Lisa: I took an unusual path into early learning and early learning policy. I started my career as a newspaper reporter working at the Chronicle for Higher Education, and then at the New York Times focusing on the intersection of education and technology. When I had my first child I started digging deeply into the research on how technology affects young children, and it lead me down a path of more than five years in developmental science on how the brain in the early years of life is affected by the people in the environment. It was such an “ah-ha” moment to be learning all this science at the same time as being a mother of two little kids. By the time I finished all that work and put out a book on screen media and young children, I was absolutely convinced that our country needed to change its ways and recognize the importance of the early years, and that many policies needed to be adjusted and reformed to help families make the most of those first years of life. I had the good fortune of landing at New America. The think tank was looking for a senior writer to translate research for policy makers. I have spent several years doing what I had hoped to do in the first place, which was to really make this research visible to people, and to help them understand how important it is to change policies to help families and kids.
Steven: Can you talk about what the role of New America plays in improving the quality of early learning?
Lisa: I think New America is in a unique position to be able to amplify and accentuate the research on children’s learning, and to put it in front of policy influencers. We are uniquely situated because we are not a membership organization. We are not necessarily speaking for educators or for certain funding of programs. We are looking at the whole system – or lack of system – to find ways to elevate research across the different pieces. We are non-partisan organization, which we take very serious. It’s an interesting place to work because we have analysts that hale from the republican side, from the democrat side, from the libertarian point of view, and many journalists and reports who are not necessarily attached to a particular political philosophy. So we often have very interesting debates internally, but we can also bring to the floor some ideas that are not from a political agenda, but are based in evidence and research.
Steven: Why you think the President’s proposal to offer high-quality preschool to all children is important to our country and what do you see as some of the challenges and some of the opportunities?
Lisa: I think that the President’s proposal and the work of many people in Congress is paramount for improving the lives of the next generation and for improving the success of our country in the next 20-30 years.
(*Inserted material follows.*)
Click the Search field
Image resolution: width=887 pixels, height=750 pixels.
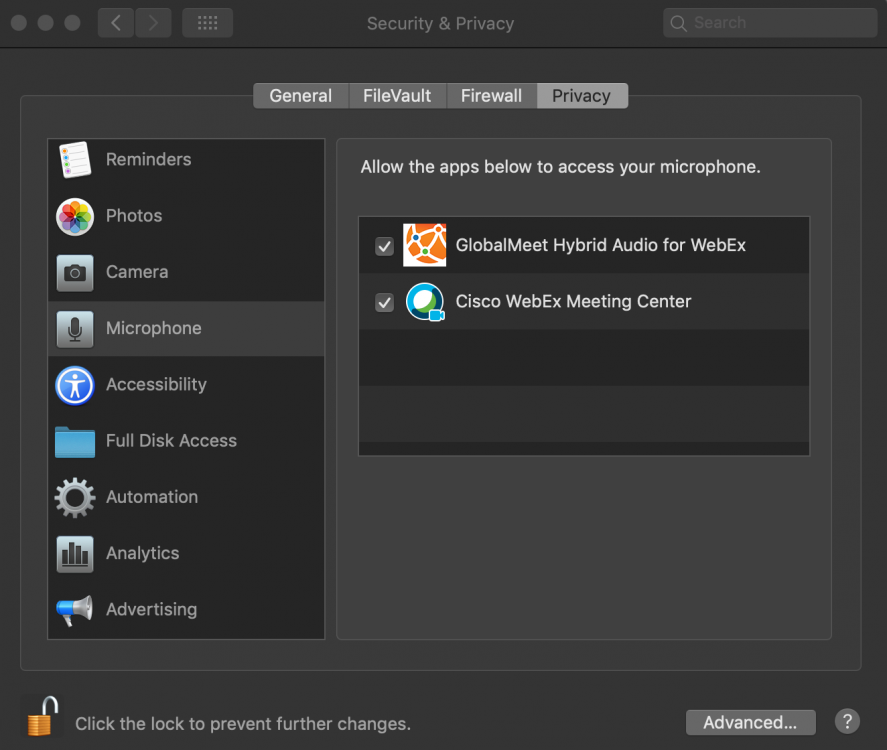click(770, 23)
It’s absolutely critical to understand that the learning children are doing in their first 8 years of life is setting the foundation – setting them up for success as students, but even more so as citizens and thinkers in the 21st century. To me, what has been really heartening to see in the President’s work and the work of the Department of Education and the Department of Health and Human Services over the past few years, is how much that’s recognized and understood. It’s not questioned. This administration sees early learning as a critical piece of the education pipeline for students and is working to push that idea forward. And I think the challenges ahead are really to continue to accentuate the need for more preschool opportunities while also recognizing that infant/toddler care and the K-3 grades are critical and often ignored, and they need a lot more support and focus. At New America we make a point to look at policies across the birth through 8 spectrum to ensure we don’t only have a focus on 4-year olds, but that we’re recognizing what happens before children turn four and what happens after that. I think we could be at risk at undermining gains, if we only focus on gains made during one year of a child’s life. We may see short term impact from real intensive intervention during that one year, but it may lessen over time if you don’t recognize the need for high quality teaching during the first and second grades. I think that it’s not understood yet by the general public that continuum is critical. Right now the general public agrees and applauds the push for more preschool, but does not necessarily understand the work that needs to happen before and after preschool.
This fall New America will be releasing a 50 state policy scan that ranks on how well they are doing on birth through third grade policies. It will be a comprehensive book so it’s not just about whether a state has good preschool or child care, but it’s looking all the way up to third grade reading laws. I am looking forward to the report coming out and hoping it will elevate the discussion on policies across the age spectrum.